Melton finished Wednesday’s game with eight points, five rebounds, seven assists, three steals and four turnovers in 30 minutes on a team-high +15 in +/- as the Grizzlies almost pulled off a comeback. Meanwhile, Tyus scored six points with one rebound, three assists and one turnover in 23 minutes. We’ll get to Tyus in a sec, but let’s take a look at how Melton has carved out his role.

Going back to the summer, the Grizzlies traded for Melton and Josh Jackson, and they’ve sent Jackson to the G League. Basically, it’s fair to say they had to absorb Jackson’s contract as a top-four pick to get a look at Melton as what was expected to be a combo guard, and coach Taylor Jenkins recently talked up Melton’s growth. “He’s putting all the work in day in and day out,” Jenkins said (via The Athletic).” Offensively I think his opportunity will come whether it’s at the point or at the two. Continue to learn our offense. It’s just another case of once that opportunity presents itself, you gotta be ready to go.” 

Prior to the Morant injury and even the Sunday game without Morant, Melton was barely getting run as anything but the PG3 on the depth chart. He played just eight minutes combined next to either Morant or Tyus until this week, but on Monday Melton played eight minutes next to Jones and on Wednesday he played four minutes next to Jones on top of taking over to start the third. Plus, don’t forget before the season the Grizzlies had talked about trying to get more two-PG lineups. Even putting aside the position battle with Tyus Jones for the PG2 job, getting additional run as a secondary ball-handler could help his long-term value when Ja gets back.

In the short term, Melton has really shown some promise as a point guard as someone who can help your fantasy team. We’re going off a 114-minute sample of Melton at point guard, and he’s posted a per-26 line of 13.6 points, 8.2 boards, 8.5 dimes, 2.8 steals, 0.6 blocks and 1.6 treys on a 40/33/83 shooting line, and perhaps more importantly he’s had a +2.4 net rating in that time. Tyus is at just -13.7 net rating without Ja and Melton, and Ja is at -3.4 without Melton and Tyus. 

Going back to last year, Melton also showed some stat-stuffing upside without Devin Booker on the floor, posting per-36 stats of 10.7 points, 5.0 boards, 6.6 dimes, 2.3 steals, 0.7 blocks and 1.2 treys on a 38/30/80 shooting line over a 540-minute sample. That’s some well-rounded stuff to his stat output. 

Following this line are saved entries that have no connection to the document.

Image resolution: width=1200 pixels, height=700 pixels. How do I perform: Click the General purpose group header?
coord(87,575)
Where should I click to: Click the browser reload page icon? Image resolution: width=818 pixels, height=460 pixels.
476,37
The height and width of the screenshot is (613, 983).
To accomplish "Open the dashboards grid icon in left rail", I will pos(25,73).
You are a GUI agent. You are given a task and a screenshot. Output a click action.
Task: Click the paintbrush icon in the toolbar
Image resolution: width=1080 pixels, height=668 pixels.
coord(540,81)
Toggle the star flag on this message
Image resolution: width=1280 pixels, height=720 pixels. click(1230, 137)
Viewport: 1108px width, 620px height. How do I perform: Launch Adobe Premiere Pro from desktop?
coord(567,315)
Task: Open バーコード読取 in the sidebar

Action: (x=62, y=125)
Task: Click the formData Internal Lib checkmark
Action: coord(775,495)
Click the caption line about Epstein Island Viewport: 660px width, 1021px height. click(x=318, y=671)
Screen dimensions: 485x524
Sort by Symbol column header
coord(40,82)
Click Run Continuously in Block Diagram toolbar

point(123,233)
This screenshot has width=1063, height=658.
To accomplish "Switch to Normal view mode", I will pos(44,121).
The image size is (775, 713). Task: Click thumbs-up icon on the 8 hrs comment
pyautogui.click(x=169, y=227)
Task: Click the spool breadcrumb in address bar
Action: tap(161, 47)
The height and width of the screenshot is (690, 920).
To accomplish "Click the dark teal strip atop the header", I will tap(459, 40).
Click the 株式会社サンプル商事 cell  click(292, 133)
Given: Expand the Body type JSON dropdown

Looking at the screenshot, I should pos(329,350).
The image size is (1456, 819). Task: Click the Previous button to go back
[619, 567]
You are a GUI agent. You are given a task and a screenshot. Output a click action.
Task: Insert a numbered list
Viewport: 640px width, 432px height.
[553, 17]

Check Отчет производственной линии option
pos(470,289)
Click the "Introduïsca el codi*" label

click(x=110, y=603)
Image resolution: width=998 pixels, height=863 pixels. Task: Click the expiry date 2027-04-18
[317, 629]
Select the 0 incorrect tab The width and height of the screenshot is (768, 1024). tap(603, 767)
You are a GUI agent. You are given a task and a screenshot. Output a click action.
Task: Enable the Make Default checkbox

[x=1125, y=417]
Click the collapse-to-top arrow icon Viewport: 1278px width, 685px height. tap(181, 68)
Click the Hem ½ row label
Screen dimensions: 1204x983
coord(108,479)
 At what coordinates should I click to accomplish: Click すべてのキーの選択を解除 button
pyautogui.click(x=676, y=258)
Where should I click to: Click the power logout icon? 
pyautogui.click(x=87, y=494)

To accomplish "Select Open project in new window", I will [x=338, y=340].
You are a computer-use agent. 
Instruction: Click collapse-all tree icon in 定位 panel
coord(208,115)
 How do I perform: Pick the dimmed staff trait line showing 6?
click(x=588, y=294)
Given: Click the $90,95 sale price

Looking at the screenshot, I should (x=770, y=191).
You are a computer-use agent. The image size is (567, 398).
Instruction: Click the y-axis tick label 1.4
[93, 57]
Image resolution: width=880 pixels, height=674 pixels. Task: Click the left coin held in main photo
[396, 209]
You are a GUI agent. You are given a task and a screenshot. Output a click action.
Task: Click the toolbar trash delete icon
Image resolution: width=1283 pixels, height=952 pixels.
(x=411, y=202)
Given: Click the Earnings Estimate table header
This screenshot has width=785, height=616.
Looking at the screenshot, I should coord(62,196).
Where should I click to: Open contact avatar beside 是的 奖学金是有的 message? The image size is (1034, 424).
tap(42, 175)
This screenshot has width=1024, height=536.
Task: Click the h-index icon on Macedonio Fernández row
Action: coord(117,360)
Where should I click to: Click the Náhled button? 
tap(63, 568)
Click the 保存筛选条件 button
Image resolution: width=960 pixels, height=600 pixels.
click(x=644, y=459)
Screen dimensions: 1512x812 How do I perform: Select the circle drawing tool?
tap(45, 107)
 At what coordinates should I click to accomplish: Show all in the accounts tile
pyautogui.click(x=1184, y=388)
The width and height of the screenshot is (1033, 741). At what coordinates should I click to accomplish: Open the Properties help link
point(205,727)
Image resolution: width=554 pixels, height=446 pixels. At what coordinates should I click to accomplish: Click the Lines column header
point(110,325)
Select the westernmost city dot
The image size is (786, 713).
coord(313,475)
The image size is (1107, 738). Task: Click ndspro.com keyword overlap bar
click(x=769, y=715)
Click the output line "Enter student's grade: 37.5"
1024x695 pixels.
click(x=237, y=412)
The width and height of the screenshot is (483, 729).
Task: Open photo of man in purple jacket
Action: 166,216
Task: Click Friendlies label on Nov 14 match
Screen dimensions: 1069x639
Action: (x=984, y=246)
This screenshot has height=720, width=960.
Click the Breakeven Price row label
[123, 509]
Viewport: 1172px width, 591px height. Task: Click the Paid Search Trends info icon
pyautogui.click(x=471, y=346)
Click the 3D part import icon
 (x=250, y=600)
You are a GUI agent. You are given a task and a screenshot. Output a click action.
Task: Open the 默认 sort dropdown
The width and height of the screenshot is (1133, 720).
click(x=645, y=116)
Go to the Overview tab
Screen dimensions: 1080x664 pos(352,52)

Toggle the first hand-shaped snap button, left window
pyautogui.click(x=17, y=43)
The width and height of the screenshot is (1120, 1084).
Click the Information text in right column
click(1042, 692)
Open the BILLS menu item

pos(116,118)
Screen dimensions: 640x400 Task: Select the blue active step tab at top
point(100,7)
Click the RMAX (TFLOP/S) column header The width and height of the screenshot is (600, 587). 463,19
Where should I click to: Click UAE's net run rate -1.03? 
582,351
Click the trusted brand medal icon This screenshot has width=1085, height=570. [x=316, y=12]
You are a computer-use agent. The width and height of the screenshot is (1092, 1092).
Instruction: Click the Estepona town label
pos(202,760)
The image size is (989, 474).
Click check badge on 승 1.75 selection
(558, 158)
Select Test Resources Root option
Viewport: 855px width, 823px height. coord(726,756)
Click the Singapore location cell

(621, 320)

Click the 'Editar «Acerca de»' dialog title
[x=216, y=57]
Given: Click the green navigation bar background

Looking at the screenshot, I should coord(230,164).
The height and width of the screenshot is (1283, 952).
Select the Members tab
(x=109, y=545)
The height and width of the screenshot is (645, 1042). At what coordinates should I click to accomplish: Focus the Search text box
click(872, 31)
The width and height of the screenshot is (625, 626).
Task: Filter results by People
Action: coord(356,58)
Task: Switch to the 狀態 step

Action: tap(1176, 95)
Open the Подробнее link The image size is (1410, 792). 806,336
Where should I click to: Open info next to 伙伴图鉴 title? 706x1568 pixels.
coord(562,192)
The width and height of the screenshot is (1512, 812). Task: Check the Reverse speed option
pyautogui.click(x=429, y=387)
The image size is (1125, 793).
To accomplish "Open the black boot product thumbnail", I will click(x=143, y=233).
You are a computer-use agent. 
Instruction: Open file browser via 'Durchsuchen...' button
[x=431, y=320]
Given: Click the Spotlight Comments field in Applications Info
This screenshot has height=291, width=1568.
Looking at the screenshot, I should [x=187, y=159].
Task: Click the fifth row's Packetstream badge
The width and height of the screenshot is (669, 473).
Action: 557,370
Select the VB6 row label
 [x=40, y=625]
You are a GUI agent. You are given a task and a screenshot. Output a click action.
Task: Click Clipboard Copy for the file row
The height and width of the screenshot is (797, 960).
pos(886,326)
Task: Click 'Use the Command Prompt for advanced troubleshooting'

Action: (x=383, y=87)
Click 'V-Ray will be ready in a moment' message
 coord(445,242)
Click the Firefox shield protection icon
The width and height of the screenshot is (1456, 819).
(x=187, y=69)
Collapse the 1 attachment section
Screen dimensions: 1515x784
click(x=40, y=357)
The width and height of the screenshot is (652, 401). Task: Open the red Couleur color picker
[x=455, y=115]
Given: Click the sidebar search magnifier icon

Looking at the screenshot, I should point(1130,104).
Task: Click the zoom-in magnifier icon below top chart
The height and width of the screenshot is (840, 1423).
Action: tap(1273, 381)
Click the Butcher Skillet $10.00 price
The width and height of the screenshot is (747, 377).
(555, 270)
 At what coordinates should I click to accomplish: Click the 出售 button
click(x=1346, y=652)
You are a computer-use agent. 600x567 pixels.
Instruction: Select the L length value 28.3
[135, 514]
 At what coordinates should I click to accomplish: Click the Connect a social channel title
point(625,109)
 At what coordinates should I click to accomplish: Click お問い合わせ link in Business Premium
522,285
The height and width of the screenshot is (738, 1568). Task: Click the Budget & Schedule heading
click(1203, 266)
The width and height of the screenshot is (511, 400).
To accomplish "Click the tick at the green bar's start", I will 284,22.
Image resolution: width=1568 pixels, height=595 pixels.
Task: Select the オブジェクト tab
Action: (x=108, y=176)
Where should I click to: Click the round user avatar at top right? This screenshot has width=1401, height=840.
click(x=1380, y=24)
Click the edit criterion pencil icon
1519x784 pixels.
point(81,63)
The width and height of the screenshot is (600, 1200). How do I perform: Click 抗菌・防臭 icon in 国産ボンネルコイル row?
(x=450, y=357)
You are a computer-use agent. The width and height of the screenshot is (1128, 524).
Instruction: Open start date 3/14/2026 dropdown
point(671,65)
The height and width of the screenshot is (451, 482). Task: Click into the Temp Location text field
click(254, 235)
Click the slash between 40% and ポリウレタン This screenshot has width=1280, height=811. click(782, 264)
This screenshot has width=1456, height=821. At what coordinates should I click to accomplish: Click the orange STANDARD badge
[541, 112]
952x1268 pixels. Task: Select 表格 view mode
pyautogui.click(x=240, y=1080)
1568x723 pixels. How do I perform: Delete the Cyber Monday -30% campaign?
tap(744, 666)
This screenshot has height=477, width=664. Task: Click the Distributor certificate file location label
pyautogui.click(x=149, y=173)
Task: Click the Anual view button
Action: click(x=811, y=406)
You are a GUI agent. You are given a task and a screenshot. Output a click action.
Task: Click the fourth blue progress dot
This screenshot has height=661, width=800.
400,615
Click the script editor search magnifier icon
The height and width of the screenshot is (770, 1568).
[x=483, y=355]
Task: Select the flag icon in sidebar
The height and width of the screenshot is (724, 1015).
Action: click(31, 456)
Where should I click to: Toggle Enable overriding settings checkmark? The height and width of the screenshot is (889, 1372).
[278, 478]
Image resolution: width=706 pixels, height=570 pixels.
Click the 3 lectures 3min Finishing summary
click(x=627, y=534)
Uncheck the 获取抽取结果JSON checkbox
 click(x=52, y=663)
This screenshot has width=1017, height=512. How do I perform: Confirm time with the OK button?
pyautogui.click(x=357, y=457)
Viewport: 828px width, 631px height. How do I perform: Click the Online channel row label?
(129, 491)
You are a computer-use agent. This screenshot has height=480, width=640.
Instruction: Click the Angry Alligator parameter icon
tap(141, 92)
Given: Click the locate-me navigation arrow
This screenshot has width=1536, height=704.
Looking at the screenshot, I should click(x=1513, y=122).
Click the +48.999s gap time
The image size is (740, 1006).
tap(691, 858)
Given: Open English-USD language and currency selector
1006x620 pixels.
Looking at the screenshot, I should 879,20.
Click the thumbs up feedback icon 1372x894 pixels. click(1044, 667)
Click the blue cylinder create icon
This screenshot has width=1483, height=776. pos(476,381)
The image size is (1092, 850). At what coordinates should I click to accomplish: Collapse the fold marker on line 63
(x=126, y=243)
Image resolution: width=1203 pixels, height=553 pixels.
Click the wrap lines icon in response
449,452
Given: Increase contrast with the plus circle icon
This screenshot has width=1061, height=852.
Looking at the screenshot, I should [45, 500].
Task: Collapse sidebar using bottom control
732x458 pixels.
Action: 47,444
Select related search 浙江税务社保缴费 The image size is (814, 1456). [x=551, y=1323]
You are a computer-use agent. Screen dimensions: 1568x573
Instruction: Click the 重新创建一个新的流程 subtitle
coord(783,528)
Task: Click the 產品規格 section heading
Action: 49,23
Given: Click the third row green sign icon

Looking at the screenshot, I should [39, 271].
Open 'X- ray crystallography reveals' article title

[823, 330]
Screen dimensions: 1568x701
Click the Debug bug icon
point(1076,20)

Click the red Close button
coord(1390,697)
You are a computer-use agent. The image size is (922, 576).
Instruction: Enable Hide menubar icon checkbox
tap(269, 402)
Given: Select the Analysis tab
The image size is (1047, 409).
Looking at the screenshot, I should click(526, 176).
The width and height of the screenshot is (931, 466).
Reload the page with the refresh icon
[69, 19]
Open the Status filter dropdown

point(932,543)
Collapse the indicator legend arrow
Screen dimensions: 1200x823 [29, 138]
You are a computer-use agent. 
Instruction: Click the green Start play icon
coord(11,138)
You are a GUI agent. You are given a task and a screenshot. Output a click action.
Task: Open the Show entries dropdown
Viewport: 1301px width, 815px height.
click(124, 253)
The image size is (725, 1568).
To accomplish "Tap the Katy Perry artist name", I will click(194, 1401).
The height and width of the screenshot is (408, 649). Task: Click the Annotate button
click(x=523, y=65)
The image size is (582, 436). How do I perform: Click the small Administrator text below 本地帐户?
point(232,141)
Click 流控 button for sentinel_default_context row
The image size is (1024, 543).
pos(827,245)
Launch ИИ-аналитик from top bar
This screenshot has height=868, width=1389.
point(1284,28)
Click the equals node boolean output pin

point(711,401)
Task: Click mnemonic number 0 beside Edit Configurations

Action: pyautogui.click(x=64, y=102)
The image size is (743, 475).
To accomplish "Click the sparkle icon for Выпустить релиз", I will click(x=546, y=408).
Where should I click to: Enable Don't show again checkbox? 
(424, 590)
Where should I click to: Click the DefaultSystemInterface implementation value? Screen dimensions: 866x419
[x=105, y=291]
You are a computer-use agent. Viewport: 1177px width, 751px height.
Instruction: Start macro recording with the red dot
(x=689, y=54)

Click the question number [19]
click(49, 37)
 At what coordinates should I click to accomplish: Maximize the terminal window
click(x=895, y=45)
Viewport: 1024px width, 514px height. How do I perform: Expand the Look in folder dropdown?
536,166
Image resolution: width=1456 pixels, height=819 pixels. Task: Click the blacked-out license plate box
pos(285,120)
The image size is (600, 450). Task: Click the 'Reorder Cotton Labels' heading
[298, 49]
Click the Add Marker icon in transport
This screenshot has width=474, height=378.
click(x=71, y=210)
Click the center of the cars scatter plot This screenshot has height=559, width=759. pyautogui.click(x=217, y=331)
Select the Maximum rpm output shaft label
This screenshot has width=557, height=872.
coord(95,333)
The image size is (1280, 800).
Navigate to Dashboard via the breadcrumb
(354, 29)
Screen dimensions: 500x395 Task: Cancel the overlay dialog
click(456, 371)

Of course, the inefficiency from the field probably isn’t going away, but he is trending in the right direction. From a shot distribution standpoint, Melton has seen a 6.6% increase to his shots at the rim while also see a 10.9% increase on his FG% at the rim. He’s still horrendous on non-restricted twos at just 2-of-16 from the field this year, so that’s a clear area he can step up to maybe get him to the mid-40% range on FG%. 

The short-term output without Morant looks like it’s going to be there with what at worst looks like a 50/50 split at the point with Jones, and he should continue to see minutes next to Tyus to get him close to 30 minutes. He’s somehow owned in just 8% of Yahoo! leagues.

Just to touch on Tyus, he’s still worth a hold in most situations. He’s playing at a 105.6 pace, he’s been outstanding on a per-minute basis over his career, and again he should play next to Melton to keep his minutes high. I’ll get to some of the other Grizzlies impact in the adds section, too.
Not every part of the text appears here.